Some answer such arguments by saying that just because we desire it to be true, doesn’t mean we are inventing it. Starving people didn’t invent the idea of food. Human longing could be an indicator of truth as opposed to falsehood. Others counter that advocates of wish fulfillment desire Christianity to be untrue and therefore, using the same criteria, their position can equally be falsified as wish fulfillment. To my mind, the most satisfying answer to this objection, an answer that honestly deals with the objection rather than obfuscate or accuse, comes from C.S. Lewis’s work The Problem of Pain.
In the 1st chapter, Lewis argues for the truth of Christianity in four steps:
- The awareness of a spiritual dimension to life, which he calls the “numinous.”
- The awareness of a moral law.
- The connection of the moral law with the “numinous,” a step which Lewis describes as awareness of “the Something which is at once the awful haunter of nature and the giver of the moral law.”
- The incarnation of Jesus Christ, which is the fullest expression and greatest fulfillment of this third step.
After arguing why his reasons to believe are good, he admits that his evidence is inductive and therefore leads not to proof but assurance. He then comments on the effect if one rejects these assurances:
“It does not amount to logical compulsion. At every stage of religious development man may rebel, if not without violence to his own nature, yet without absurdity. He can close his spiritual eyes against the Numinous, if he is prepared to part company with half the great poets and prophets of his race, with his own childhood, with the richness and depth of uninhibited experience. He can regard the moral law as an illusion, and so cut himself off from the common ground of humanity. He can refuse to identify the Numinous with the righteous, and remain a barbarian, worshipping sexuality, or the dead, or the lifeforce, or the future. But the cost is heavy.”
In his final analysis of the Incarnation, he includes a defense of how we can know the difference between true things which fulfill real longings and human invention which helps us cope with anxiety. His answer can be summed up in one word, a word he uses towards the end of the paragraph: Anfractuosity.

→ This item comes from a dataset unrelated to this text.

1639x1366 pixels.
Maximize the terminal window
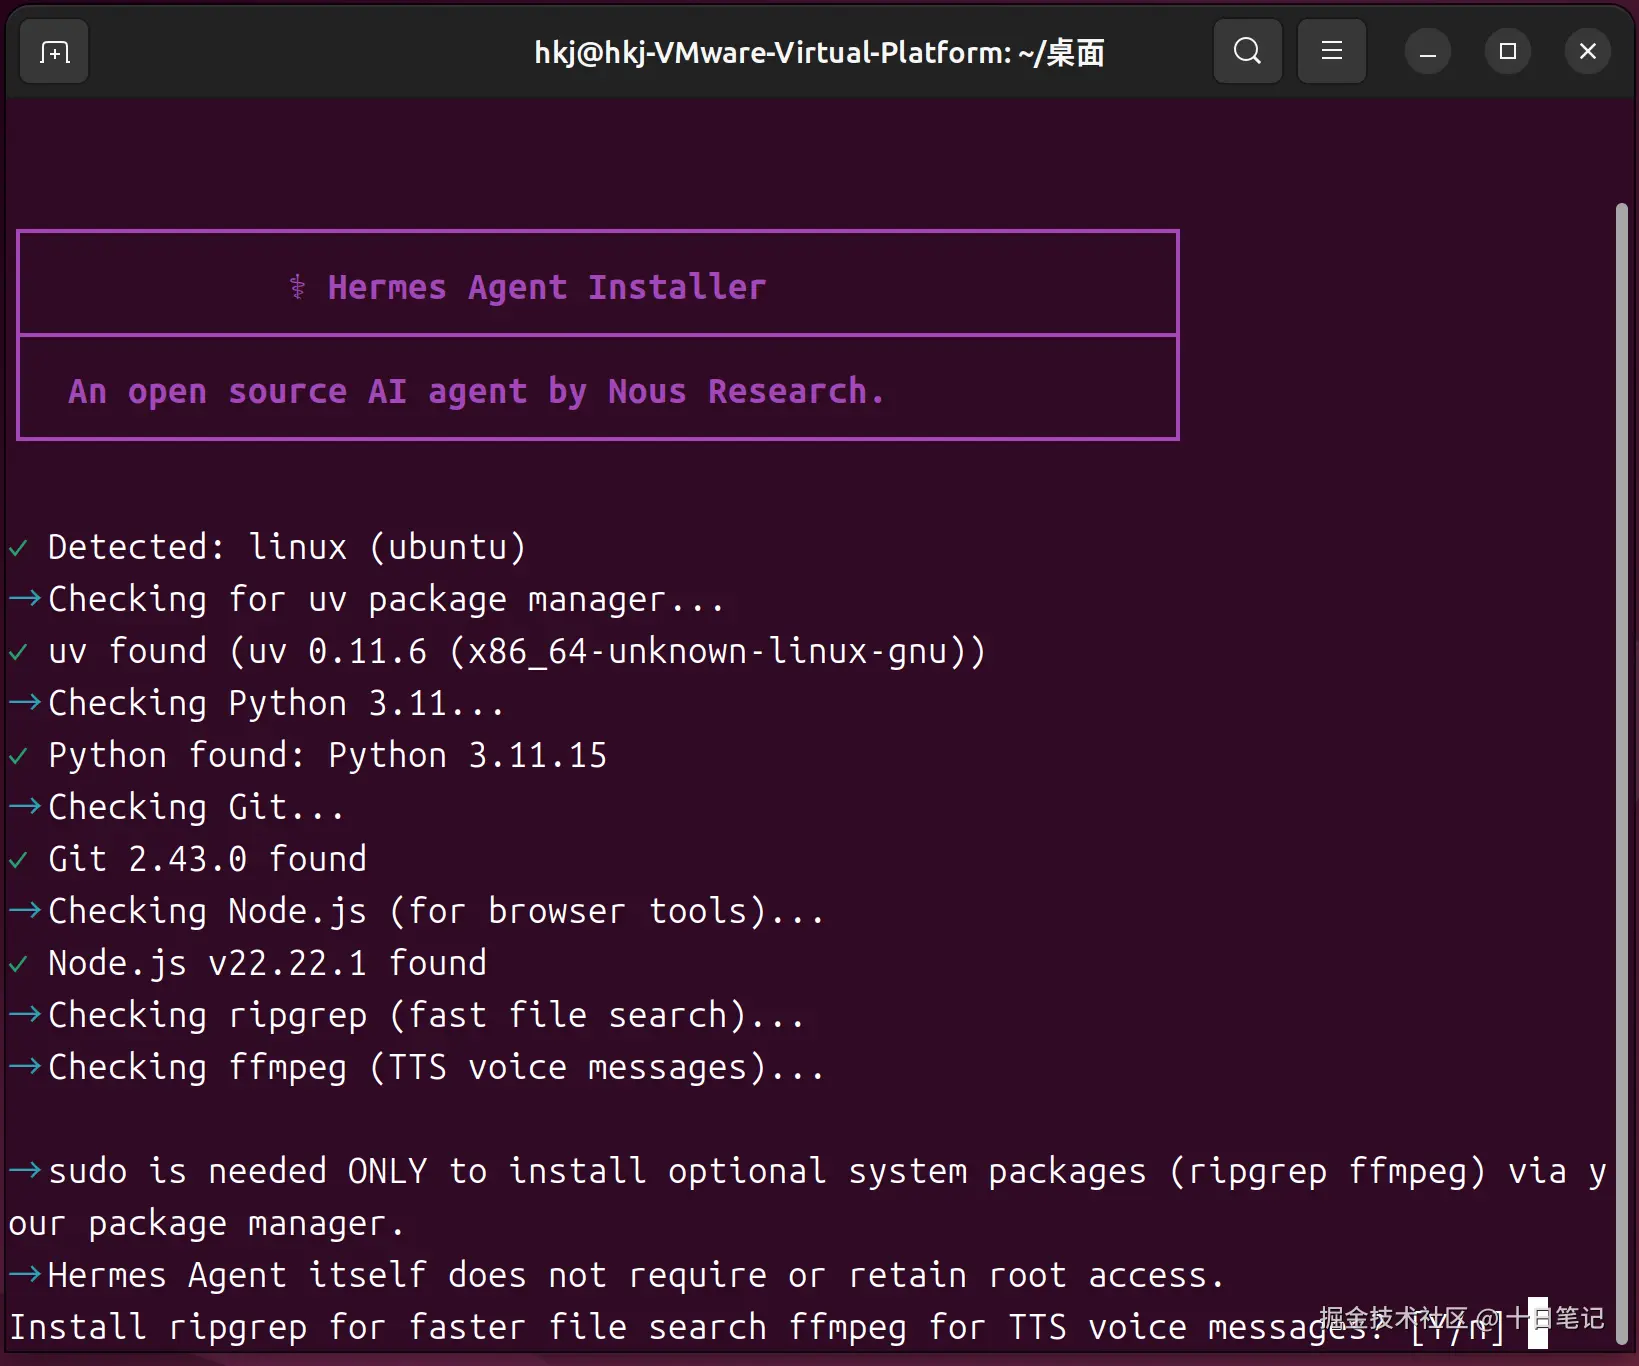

“And when we come to the last step of all, the historical Incarnation, the assurance is strongest of all. The story is strangely like many myths which have haunted religion from the first, and yet it is not like them. It is not transparent to the reason: we could not have invented it ourselves. It has not the suspicious a priori lucidity of Pantheism or of Newtonian physics. It has the seemingly arbitrary and idiosyncratic character which modern science is slowly teaching us to put up with in this willful universe, where energy is made up in little parcels of a quantity no one could predict, where speed is not unlimited, where irreversible entropy gives time a real direction and the cosmos, no longer static or cyclic, moves like a drama from a real beginning to a real end. If any message from the core of reality ever were to reach us, we should expect to find in it just that unexpectedness, that willful, dramatic anfractuosity which we find in the Christian faith. It has the master touch – the rough, male taste of reality, not made by us, or, indeed, for us, but hitting us in the face.”